I pose to you the following question,
“How do you write the voices of your past?“
How do you quote friends that you have parted with in time, or members of family no longer alive? How do you give them new life?
As I begin to weave together a story that is as much mine as it is those who surrounded me I am faced with this challenge. A simple opening scene; friends talking with one another on a car ride, now becomes complicated in the obscurity of dialogue.
What did he say to me?
What was his tone?
Did we laugh in response, happy and carefree, never for a moment thinking to mark the words as important, nor thinking that one day they would be surrounded in the obscurity of time?
A single moment is all that remains to me, and if I were a painter I know what colors I would place onto the canvas, the glow of sunshine through the shade of blurring trees as we drove by. The brightness that shined on all our faces. But alas, I am not a painter.

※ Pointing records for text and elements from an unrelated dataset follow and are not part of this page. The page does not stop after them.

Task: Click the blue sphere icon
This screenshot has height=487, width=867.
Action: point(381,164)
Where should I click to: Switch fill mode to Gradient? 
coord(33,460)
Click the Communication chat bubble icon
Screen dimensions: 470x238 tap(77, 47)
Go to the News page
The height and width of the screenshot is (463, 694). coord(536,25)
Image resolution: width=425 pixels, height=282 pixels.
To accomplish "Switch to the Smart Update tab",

I am a writer. And the ink on the end of my brush colors in one tone. For no matter how I may strain to recall that fond moment of memory, I am unable to hear what my friends said to me.
Yet the obsession remains. A tireless drive to lift the heavy veil of mystery from something lost to me. So I brutalize the moment, like a mad doctor giving life to a monster. Their words utter fiction directed now in unison to serve the larger story.
Reading the scene now flows with a steady beat.
It is alive! The stitching though, haphazard and at times grotesque.
The stitching though, haphazard and at times grotesque.
For how can it not be? I have set out to do the impossible; to relive a moment of the past, hoping with all my strength that I could remember the words of those I lost.
This scene that I mention in this post is part a huge project that I have begun to undertake, that will try to navigate my past experience of going through college. I am very excited to share more of it with you in the weeks to come! In the mean time, if any one has advice on “how to breathe life” in their characters voices, I am all ears. Thank you!